In Washington, most of what we see comes to us filtered through press releases. Successes are announced and celebrated. Failures, missed opportunities, and quiet omissions disappear without a trace.
Over time, a familiar rhythm has set in. Each year, the National Defense Authorization Act, NDAA, includes hundreds of millions—sometimes billions—in military investments tied to Guam.
The numbers sound impressive, blown up in bold print, with no explanation of what was actually invested or how the so-called billion-dollar figure was calculated. A statement about the NDAA and Guam follows. We are told this is good news and encouraged to see it as a win.
But wins should do something. They should make life easier—put food on the table, lower costs, expand opportunity. Too often, they do not.
Take one touted amendment in the NDAA, often described as bringing a ship repair facility to Guam, which will grow business. When read closely, it doesn’t actually put shovels in the ground, create jobs, or commit a single dollar to work on Guam. It just expands a list— adding the Commonwealth of the Northern Mariana Islands to the authorized jurisdictions for the overhaul, repair, and maintenance of vessels.
Why does that matter? Major defense projects are not created the moment a bill passes. They are planned years in advance, studied, scoped, costed, and negotiated long before a single line of legislative language is drafted. By the time an authorization bill reaches the floor, much of the outcome is already locked in.

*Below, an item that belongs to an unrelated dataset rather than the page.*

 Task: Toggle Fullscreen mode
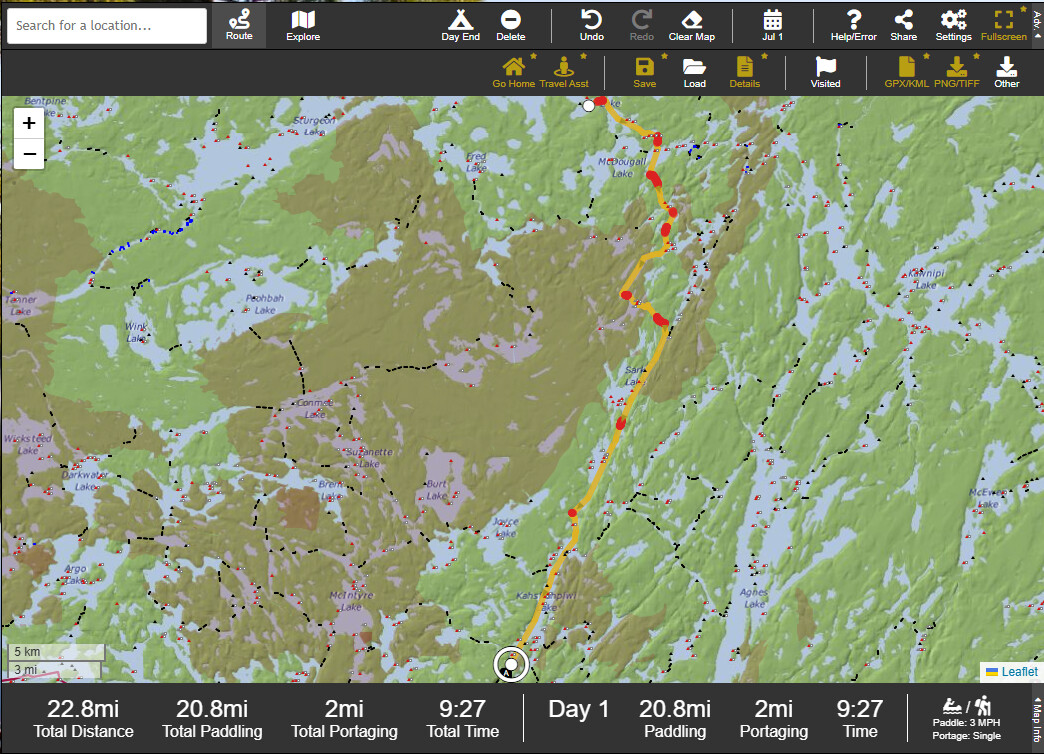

Claiming credit for expanding a list is like arriving at the table after never setting foot in the kitchen.
And yet, this pattern repeats because we have been taught to applaud the announcement instead of asking what comes next. To accept authorization as achievement. To treat access as an outcome.

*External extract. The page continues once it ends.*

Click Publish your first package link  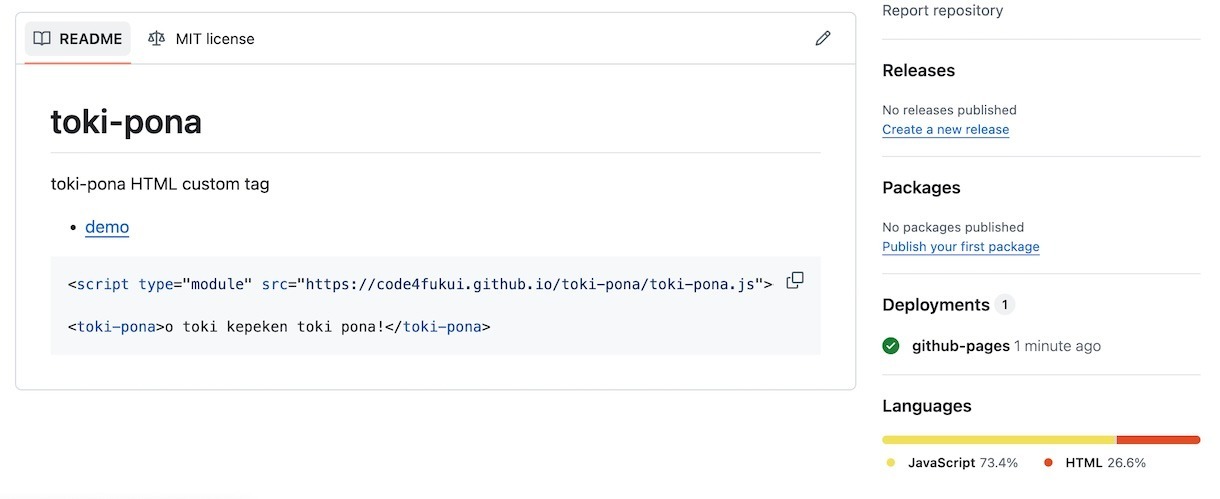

But crumbs have a way of doing that. They quiet hunger. They convince you to stop asking what a real meal would look like.

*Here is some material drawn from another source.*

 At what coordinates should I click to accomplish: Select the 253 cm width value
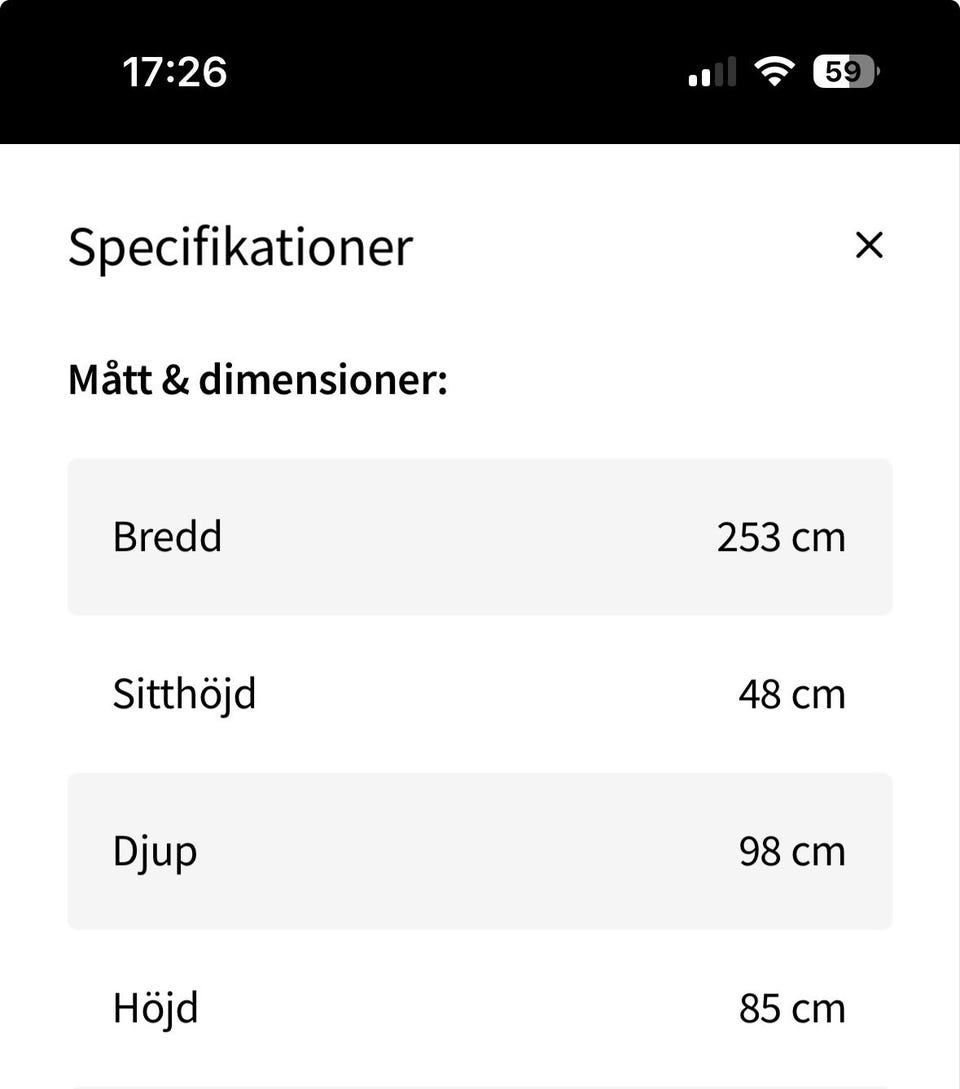(780, 538)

So the question we should ask is not whether Guam appears in the bill. It is whether life on Guam is better because of it.
Is it cheaper to build a home?
Is affordable shipping adequately incentivized so grocery bills come down?
Have federal rules been modernized so airfare is more affordable?
Is health care more accessible because regulatory barriers were removed, specialists incentivized, or costs reduced?
Will our veterans receive better services?
If the answer to these questions is no—or “not really”—then we need to be honest about what we are celebrating.
Let me be clear: we should welcome any federal dollars coming to Guam and we should be proud of our role in national defense. But pride should never require silence. And distance should never excuse accepting every press release at face value—or mistaking large numbers for real progress in the lives of working families.
This isn’t about taking more than our share. Guam gives strategically through generations of service. We carry national priorities on a small island, at real cost to our people. And when that contribution, reflected in one of the only major legislative vehicles of the year, is met with symbolism instead of substance, we should not quiet our expectations.
Because to eat well, you have to be hungry. You have to recognize the difference between crumbs and a meal. You have to understand what you are missing when you accept too little and call it enough.
The people of Guam deserve more—not because we are entitled, but because we contribute. Not because we are ungrateful, but because we are honest about the realities we face.
And until federal action meaningfully improves daily life on this island, we should not be afraid to say: this is not enough.